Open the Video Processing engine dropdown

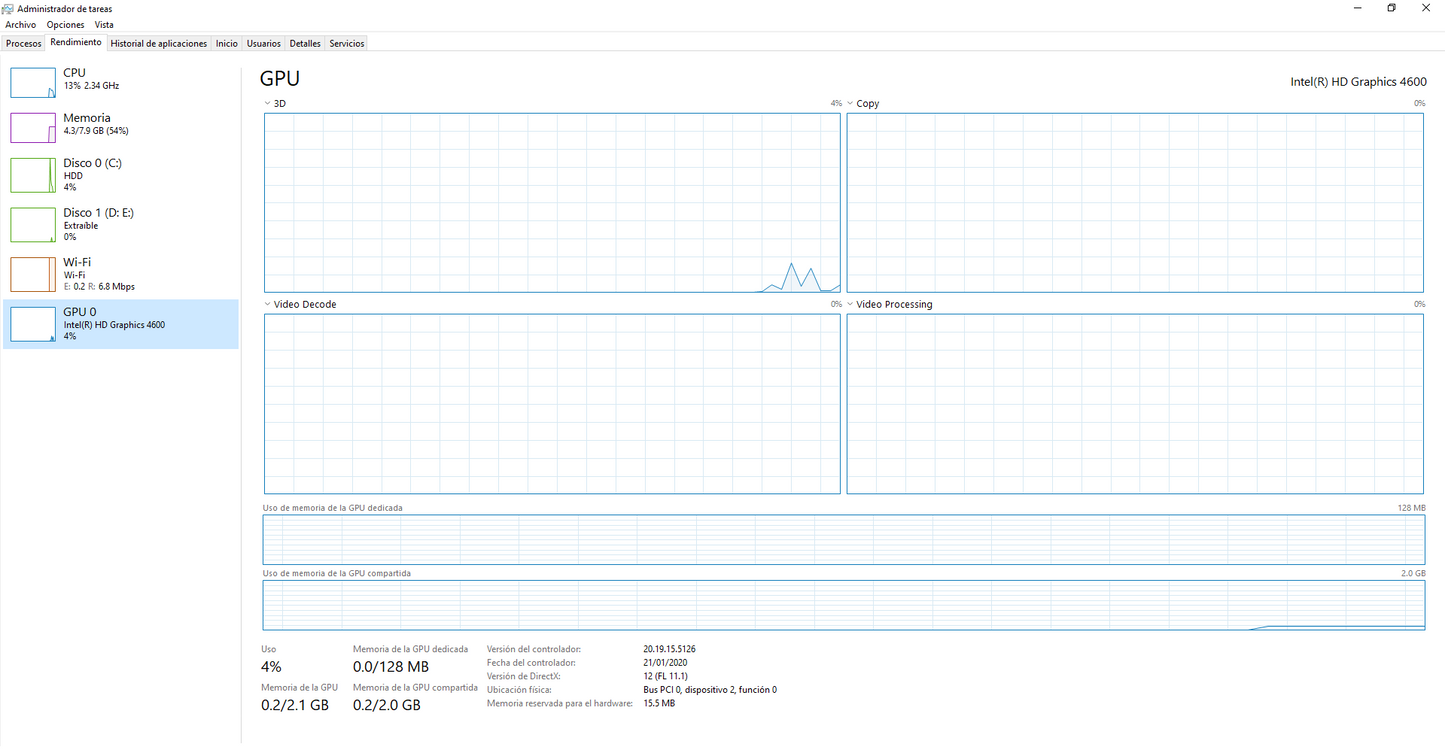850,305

# # # #

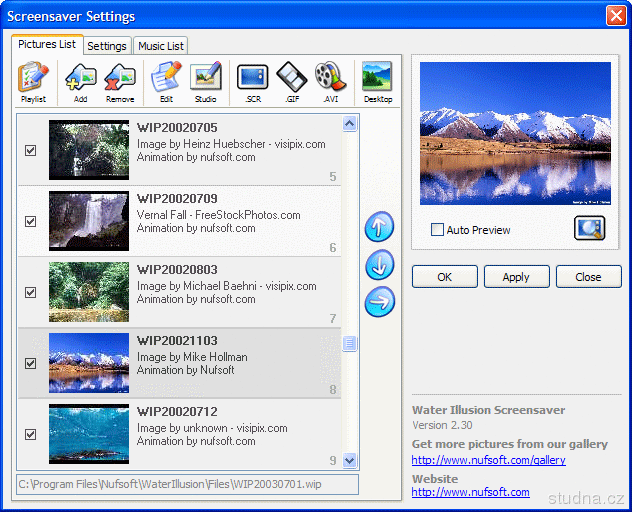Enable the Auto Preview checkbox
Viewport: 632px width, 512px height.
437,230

# # # #

Return each line of the listing above that contains the string "Processing", matching case exactly.

Open the Video Processing engine dropdown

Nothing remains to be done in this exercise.